SUPPLIED RECORDS:
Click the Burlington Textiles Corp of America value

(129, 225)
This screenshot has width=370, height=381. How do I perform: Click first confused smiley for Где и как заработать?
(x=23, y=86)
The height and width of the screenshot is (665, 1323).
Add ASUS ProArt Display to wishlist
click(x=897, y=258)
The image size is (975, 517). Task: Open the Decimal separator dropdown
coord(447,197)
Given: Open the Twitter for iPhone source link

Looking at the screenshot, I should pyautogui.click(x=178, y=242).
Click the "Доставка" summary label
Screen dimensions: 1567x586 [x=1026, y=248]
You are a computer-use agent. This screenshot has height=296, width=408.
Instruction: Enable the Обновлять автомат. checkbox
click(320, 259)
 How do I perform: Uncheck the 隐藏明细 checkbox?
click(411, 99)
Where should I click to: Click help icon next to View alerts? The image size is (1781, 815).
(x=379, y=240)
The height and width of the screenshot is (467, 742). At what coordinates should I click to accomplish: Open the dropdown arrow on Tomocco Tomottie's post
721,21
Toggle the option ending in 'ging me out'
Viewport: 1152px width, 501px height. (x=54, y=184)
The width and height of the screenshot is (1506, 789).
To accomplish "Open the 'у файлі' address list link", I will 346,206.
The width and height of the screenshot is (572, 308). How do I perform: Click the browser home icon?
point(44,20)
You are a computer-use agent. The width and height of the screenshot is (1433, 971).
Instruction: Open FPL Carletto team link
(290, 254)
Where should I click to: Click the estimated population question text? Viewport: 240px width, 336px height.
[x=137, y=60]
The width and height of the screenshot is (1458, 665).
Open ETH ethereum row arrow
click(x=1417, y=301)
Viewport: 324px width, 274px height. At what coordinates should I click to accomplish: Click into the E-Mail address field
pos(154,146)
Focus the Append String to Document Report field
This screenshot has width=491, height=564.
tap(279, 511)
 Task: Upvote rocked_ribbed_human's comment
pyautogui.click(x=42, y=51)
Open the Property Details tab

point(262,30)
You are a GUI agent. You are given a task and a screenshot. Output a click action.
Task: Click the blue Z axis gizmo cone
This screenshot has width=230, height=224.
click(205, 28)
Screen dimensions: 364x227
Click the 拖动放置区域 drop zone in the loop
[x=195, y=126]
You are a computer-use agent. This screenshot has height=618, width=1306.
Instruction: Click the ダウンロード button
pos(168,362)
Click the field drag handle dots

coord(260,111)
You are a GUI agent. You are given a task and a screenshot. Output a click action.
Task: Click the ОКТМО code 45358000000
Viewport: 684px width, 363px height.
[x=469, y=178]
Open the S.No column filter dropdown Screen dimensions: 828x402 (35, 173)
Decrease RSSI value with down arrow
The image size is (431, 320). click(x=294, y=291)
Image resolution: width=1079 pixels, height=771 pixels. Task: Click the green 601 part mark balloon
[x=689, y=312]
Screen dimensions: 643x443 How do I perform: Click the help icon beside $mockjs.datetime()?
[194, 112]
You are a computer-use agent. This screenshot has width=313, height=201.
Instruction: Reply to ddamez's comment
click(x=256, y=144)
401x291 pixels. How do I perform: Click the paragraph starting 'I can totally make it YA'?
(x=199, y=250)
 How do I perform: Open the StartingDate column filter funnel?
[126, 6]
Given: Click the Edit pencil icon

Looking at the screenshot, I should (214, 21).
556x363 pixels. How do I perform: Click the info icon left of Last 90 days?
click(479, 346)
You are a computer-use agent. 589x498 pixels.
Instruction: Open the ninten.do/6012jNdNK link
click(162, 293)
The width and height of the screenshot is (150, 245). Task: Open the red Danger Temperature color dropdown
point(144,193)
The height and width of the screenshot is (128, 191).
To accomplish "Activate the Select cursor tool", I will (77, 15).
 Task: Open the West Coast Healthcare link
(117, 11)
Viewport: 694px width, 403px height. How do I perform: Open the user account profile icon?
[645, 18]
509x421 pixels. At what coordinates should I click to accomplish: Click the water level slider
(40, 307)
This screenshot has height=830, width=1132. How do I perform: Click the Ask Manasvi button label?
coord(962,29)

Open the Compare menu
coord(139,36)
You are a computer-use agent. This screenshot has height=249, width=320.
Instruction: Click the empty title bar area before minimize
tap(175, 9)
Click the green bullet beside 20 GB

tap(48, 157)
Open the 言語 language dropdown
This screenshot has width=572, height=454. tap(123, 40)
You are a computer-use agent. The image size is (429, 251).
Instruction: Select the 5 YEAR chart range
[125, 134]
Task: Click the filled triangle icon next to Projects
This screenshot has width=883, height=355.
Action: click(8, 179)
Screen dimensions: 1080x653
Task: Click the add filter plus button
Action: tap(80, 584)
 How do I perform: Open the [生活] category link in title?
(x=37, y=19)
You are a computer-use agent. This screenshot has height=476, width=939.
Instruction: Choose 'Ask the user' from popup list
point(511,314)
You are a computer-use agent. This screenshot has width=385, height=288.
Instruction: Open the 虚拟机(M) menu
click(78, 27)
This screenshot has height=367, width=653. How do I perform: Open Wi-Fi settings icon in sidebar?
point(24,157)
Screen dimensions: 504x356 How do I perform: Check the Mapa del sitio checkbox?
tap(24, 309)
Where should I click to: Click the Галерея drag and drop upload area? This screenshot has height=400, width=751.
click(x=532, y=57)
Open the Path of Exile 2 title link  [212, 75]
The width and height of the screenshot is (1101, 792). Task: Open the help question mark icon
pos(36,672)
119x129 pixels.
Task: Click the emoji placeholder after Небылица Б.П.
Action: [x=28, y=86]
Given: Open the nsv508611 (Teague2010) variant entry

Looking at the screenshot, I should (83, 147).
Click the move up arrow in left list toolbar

PROBLEM STATEMENT: Whenever "will" occurs in a line above, copy that line.

RESPONSE BOX:
To accomplish "Open the 'у файлі' address list link", I will 346,206.
To accomplish "Activate the Select cursor tool", I will (77, 15).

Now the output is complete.